Guest Post: Ash Tries Again (Bowiemania, part 2)
May 30, 2010, 10:06 PM
Filed under: Guest Post | Tags: , ,

Concept albums are never a good idea. Rhyming dying with lying is never a good idea. David Bowie, what are you doing?

This is The Rise and Fall of Ziggy Stardust.

Maybe it’s the apocalyptica and Bowie’s distinctively British accent, but the first track, Five Years, strangely reminds me of Jeff Wayne’s War of the Worlds.

Or maybe it’s because Ziggy Stardust is the human incarnation of an alien intelligence that arrives on Earth to spread a message of hope. You know – aliens, England, all that stuff.

Anyway, that’s what the album is about, and shuffly English weather is what the first song is about.

England.

The second, Soul Love, would sound a lot like Lennon if it wasn’t for those god damned saxophones! Unforgivably, Moonage Daydream also features an unhealthy interest in brass (along with a self indulgent guitar solo). It’s terrible.

All of which brings us, of course, to Starman. This is it; this is where Bowie gets real.

It’s definitely catchy, with a nice pop chorus and the warm ambience of hands clapping, but that’s about it. Songs like these are thrown up every year in every decade.

Side two – which is meant to kick in the same time as our LSD – begins with the dirge of Lady Stardust. It’s Elton John in sad mode, like daybreak in The Valley. I’m not a fan.

Ultimately, the album hasn’t aged well. Suffragette City in particular is a rock and roll cringe from beyond the grave.

So when the end comes, it’s sweet. Rock ‘n’ Roll Suicide trundles by, all bizarrely reminiscent of The Meaning of Life, and you start to get what Bowie was after.

With the benefit of the doubt, maybe The Rise and Fall of Ziggy Stardust really is a biting parody of high rock, the madness of fame and its ultimate vacuity.

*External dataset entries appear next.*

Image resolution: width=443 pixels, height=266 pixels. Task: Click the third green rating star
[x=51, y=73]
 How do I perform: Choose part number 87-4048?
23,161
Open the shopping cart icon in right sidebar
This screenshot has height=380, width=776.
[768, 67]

And maybe Bowie was a little too interested in the high, and forgot the rock altogether.

At any rate, it’s an unremarkable album with the odd moment of pop success.

I’m sorry David Bowie; I do not like your album.  I do not eat your humble pie.

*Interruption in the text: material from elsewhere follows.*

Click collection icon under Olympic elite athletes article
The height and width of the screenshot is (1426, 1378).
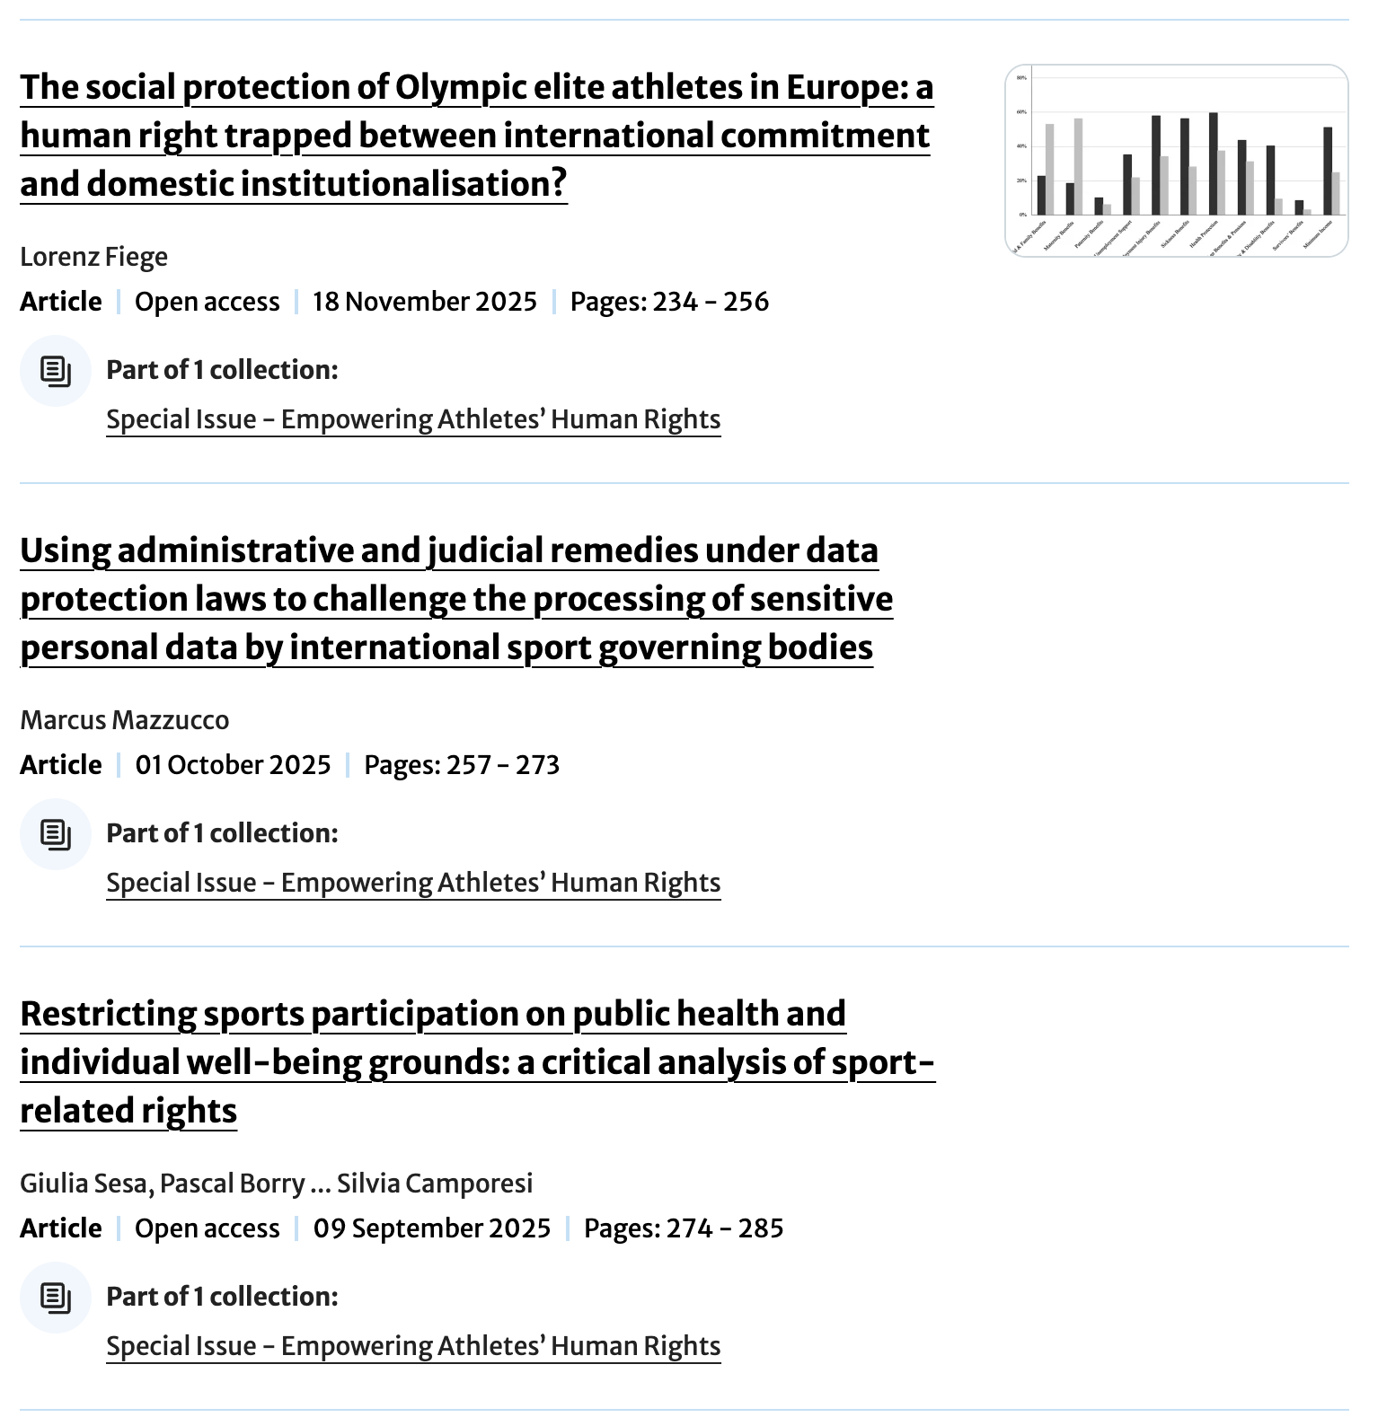[x=56, y=371]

I was so hopeful after his earlier post, but I think I might have to fight Ash now.  I will grudgingly admit that ‘Rock and Roll Suicide’ is just a little reminiscent of ‘Meaning of Life’, something I’ve never noticed before.  I would also like to take this opportunity to tell the internet the same thing I tell random passers-by on the occasion of having had a wee drop to drink – the opening bars of Powderfinger’s On My Mind are a direct copy of the opening bars of ‘Suffragette City’ (a song which, by the way, only ever makes me cringe because I’m embarrassed for all other songs that aren’t as awesome as it is).  Just sayin’.